__SELECTED EXTRACT__:
>>

If you want a better SAT writing+language score, you need excellent grammar.  Fortunately, the grammatical concepts tested by the SAT are incredibly limited – you can learn most of them within a few hours. If you take the time to work through plenty of practice problems, check the answer explanations, and then document all the grammar rules you don’t know, you’ll be well on your way toward learning every grammatical concept you need to master.

However, before I go on, I want to make something very clear:

No matter how good your writing+language strategy is, you’ll never get a great score if you’re not willing to “put in the work” and memorize all the necessary grammar facts.

My online systems use a pretty “blunt force” approach to grammar rules: learn the facts, study them, and permanently memorize them.  This isn’t glamorous or fun, but it’s necessary.  If you’re not willing to put in the work, then no amount of strategy or positive thinking can help you.

Just like every other aspect of the SAT, however, it’s one thing to know the material, and quite another thing to use it.  The SAT makes using the material difficult.  Once you’ve decided to learn the proper grammar, there are two major strategies that you can always use to your advantage.  Keep these in mind and put them into practice and you’ll improve your score almost immediately.

1. NEVER try to solve a problem without getting the FULL context of the PASSAGE and the SENTENCE ITSELF.

English grammar is all about context. Without it, you’ll never have the slightest idea of whether something is completely right or utterly wrong.

<<

__DATASET SECTION__:

>>

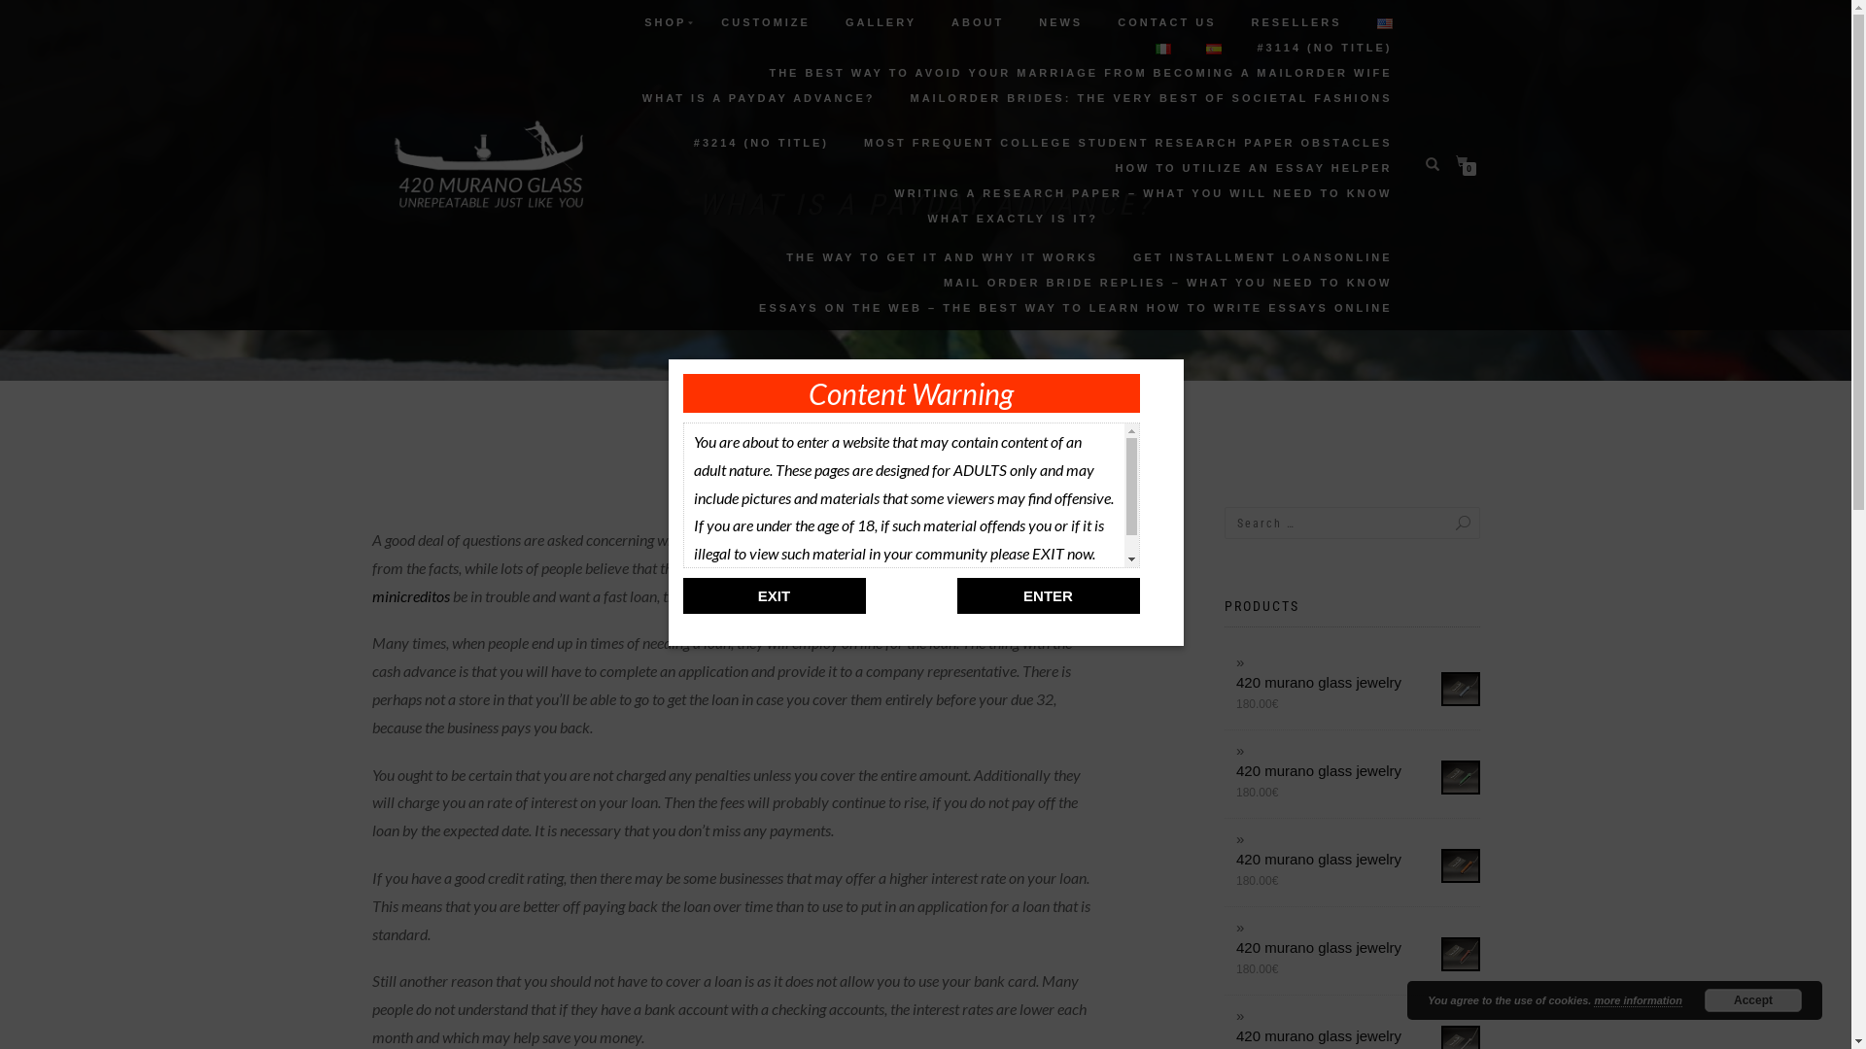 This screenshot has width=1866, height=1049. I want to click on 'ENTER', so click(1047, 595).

<<

__YOUR OBJECTIVE__: Reproduce the passage from the SAT grammar advice starting with "My online systems use" and going on through "score almost immediately.". The listing has nothing to do with the SAT grammar advice.

__ANSWER BELOW__:
My online systems use a pretty “blunt force” approach to grammar rules: learn the facts, study them, and permanently memorize them.  This isn’t glamorous or fun, but it’s necessary.  If you’re not willing to put in the work, then no amount of strategy or positive thinking can help you.

Just like every other aspect of the SAT, however, it’s one thing to know the material, and quite another thing to use it.  The SAT makes using the material difficult.  Once you’ve decided to learn the proper grammar, there are two major strategies that you can always use to your advantage.  Keep these in mind and put them into practice and you’ll improve your score almost immediately.